By Asjylyn Loder 

This article is being republished as part of our daily reproduction of WSJ.com articles that also appeared in the U.S. print edition of The Wall Street Journal (October 9, 2018).

Facebook Inc., Twitter Inc. and Google parent Alphabet Inc. officially left the S&P 500's technology sector last month, but investors appear to be in no hurry to follow them.

Investors have been slow to pull their money from popular technology exchange-traded funds even though those funds no longer invest in a handful of the companies that have been synonymous with the rise of tech in U.S. markets.

State Street's $22.8 billion Technology Select Sector SPDR ETF liquidated its holdings of Facebook, Twitter and Alphabet two weeks ago, while the $22.6 billion Vanguard Information Technology ETF sold off the shares gradually over several months. Yet the two ETFs combined have seen just $4.3 billion in outflows, less than 10% of their combined assets, since the S&P 500 changes were implemented at the opening bell on Sept. 24.

The stocks' departure from the tech sector followed changes to a widely used system that organizes companies based on where they fit in the global economy. Computer giants like Apple Inc. and Microsoft Corp., along with chipmaker Intel Corp. and networking giant Cisco Systems Inc., are among the biggest companies that still reside in the tech sector.

Removing Facebook and Alphabet is like trading away two of the best players on a basketball team, said Matthew Bartolini, head of SPDR Americas research at State Street Global Advisors.

So far, the remaining tech stocks have done well, but Mr. Bartolini said investors who don't rebalance their portfolios are taking a risk that their performance will veer widely from the new benchmark, especially if there's a big market move. That could be a problem for advisers and institutional money managers who aim to meet or beat the performance of the market.

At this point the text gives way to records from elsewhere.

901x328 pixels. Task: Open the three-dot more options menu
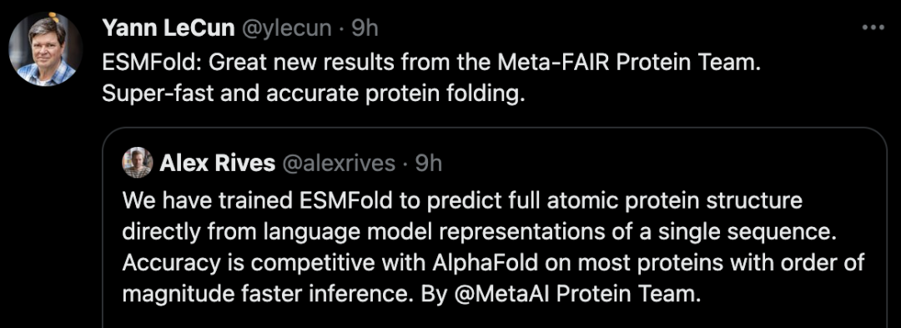pos(873,27)
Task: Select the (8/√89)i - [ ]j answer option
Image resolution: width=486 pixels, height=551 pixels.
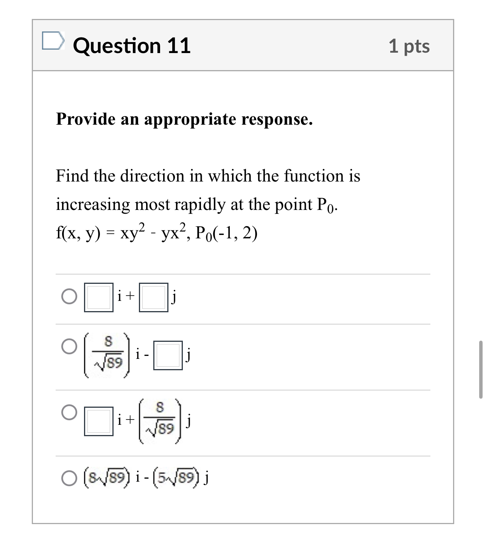Action: pos(68,346)
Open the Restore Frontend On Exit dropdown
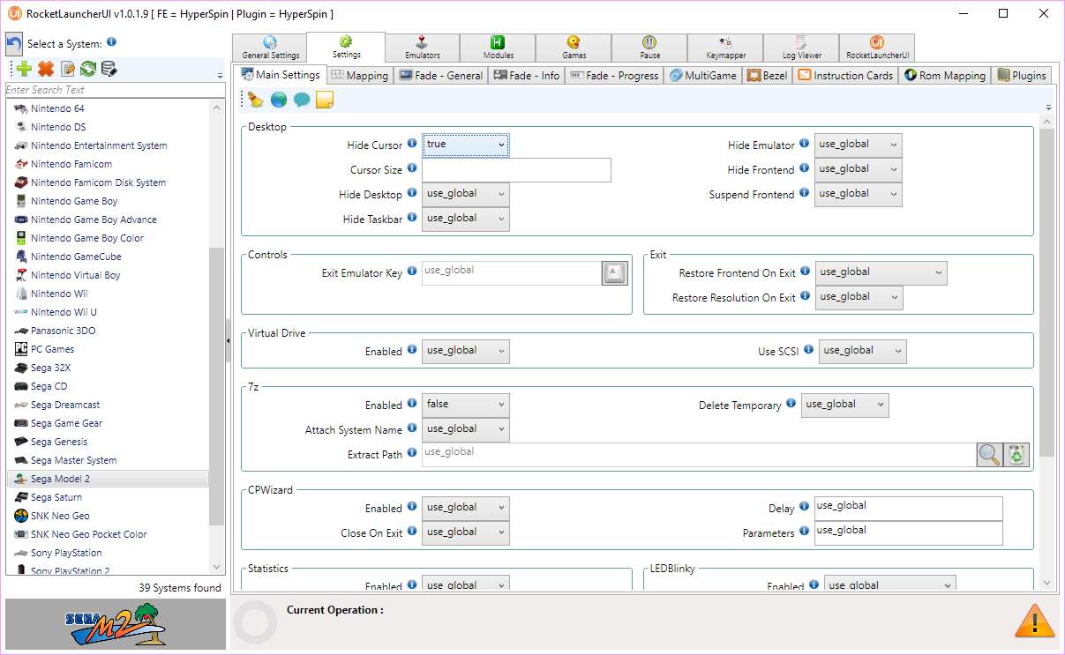The width and height of the screenshot is (1065, 655). (881, 272)
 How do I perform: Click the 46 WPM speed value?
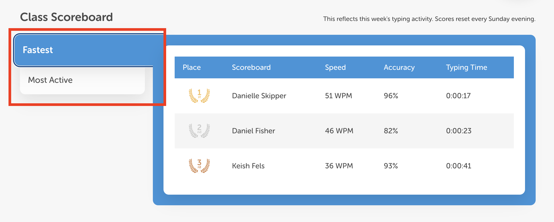339,131
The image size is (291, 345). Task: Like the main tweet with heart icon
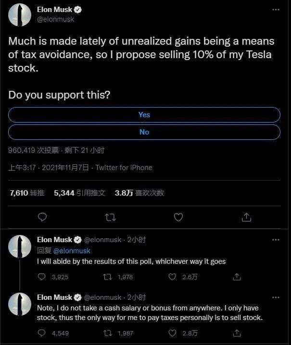coord(178,217)
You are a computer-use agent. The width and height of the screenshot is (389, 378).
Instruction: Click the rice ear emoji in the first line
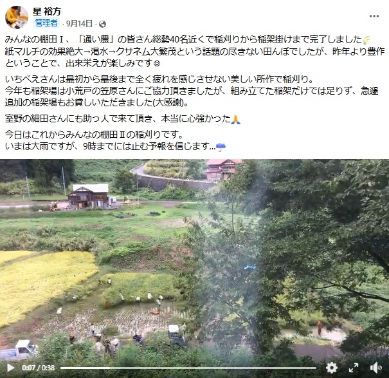(366, 39)
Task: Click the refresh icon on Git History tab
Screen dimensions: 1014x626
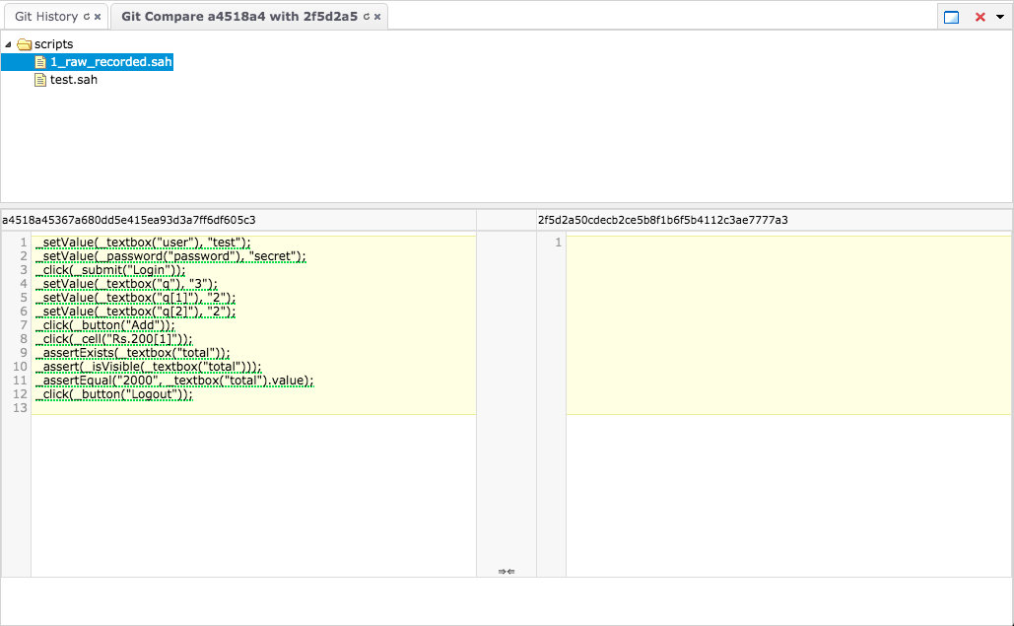Action: coord(86,17)
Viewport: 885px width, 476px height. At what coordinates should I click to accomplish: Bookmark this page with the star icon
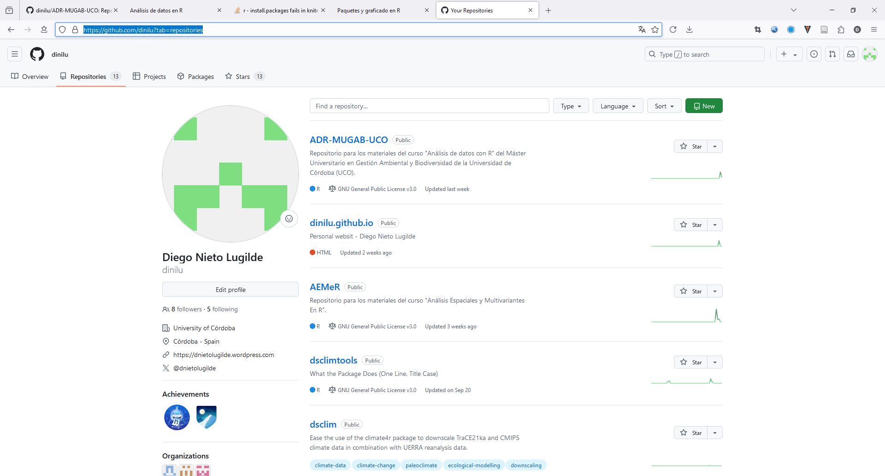tap(655, 30)
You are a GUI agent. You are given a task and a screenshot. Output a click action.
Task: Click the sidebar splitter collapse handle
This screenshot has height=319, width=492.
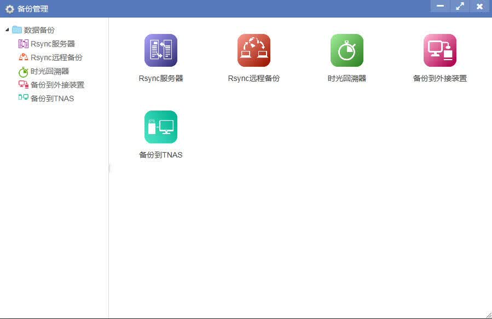coord(109,168)
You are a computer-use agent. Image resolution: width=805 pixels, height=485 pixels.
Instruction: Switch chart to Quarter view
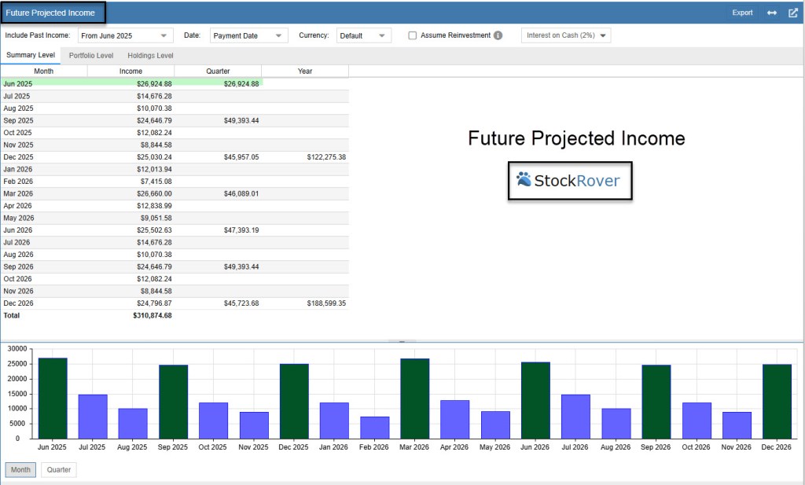click(x=59, y=470)
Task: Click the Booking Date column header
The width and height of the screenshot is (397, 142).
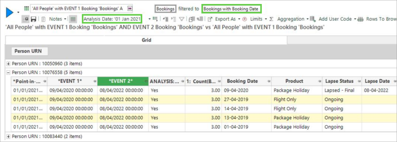Action: coord(243,81)
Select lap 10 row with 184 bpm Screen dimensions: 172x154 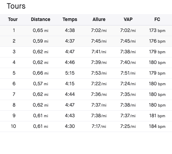tap(86, 127)
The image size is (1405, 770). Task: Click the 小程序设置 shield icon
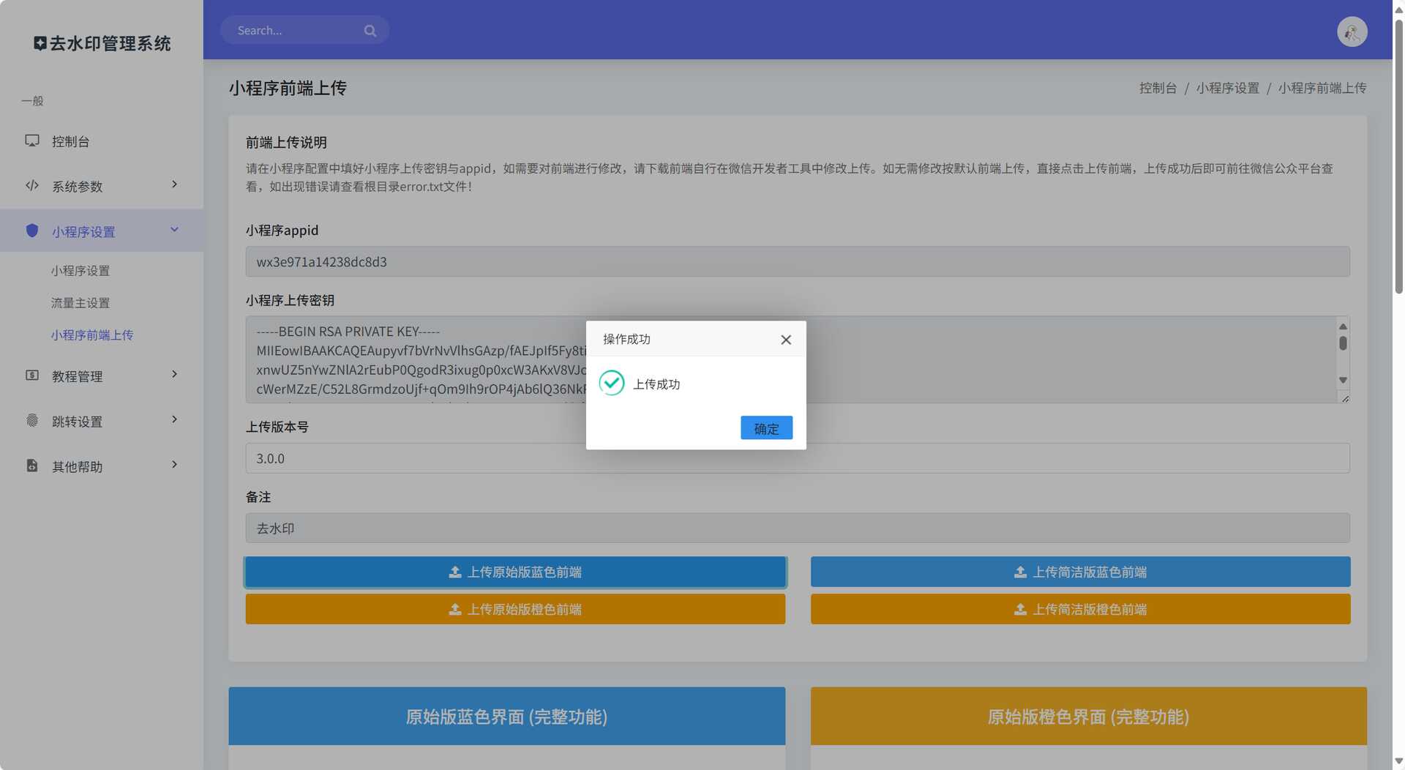click(x=32, y=231)
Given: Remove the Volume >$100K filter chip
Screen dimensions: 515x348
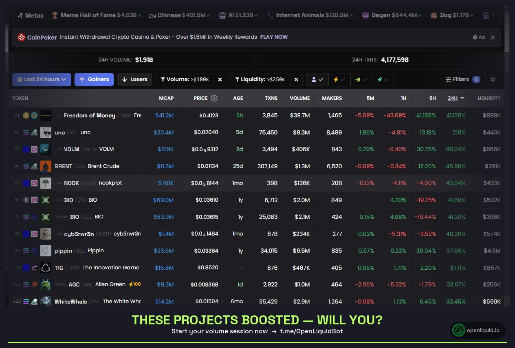Looking at the screenshot, I should (x=220, y=79).
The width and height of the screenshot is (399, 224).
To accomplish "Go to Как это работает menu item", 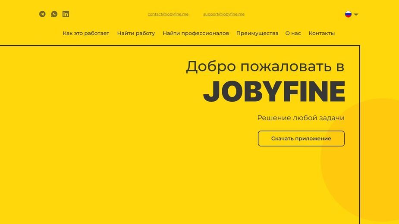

The risk is even greater with the approach of earnings season, often a key catalyst for outsize gains and losses. Twitter's second-quarter results, for example, sent its stock price tumbling more than 20% on July 27. Facebook, Twitter and Alphabet report results later this month.

"Given the size of the companies involved, and the potential impact of tracking error, I would've thought there'd be more action than there has been," Mr. Bartolini said.

The changes were prompted by the most significant overhaul of the Global Industry Classification Standard, or GICS, since it was created in 1999 by index providers MSCI Inc. and S&P Dow Jones Indices. The system sorts more than 46,000 securities world-wide into 11 different sectors, which are then further subdivided into industries and subindustries.

The changes affected hundreds of indexes from both providers, including 23 companies in the S&P 500 alone. Facebook, Twitter and Alphabet were moved out of tech to a new "communications services" group that replaced the former telecom group. Netflix Inc., Walt Disney Co. and others were taken from "consumer discretionary" and likewise moved to the new communications sector.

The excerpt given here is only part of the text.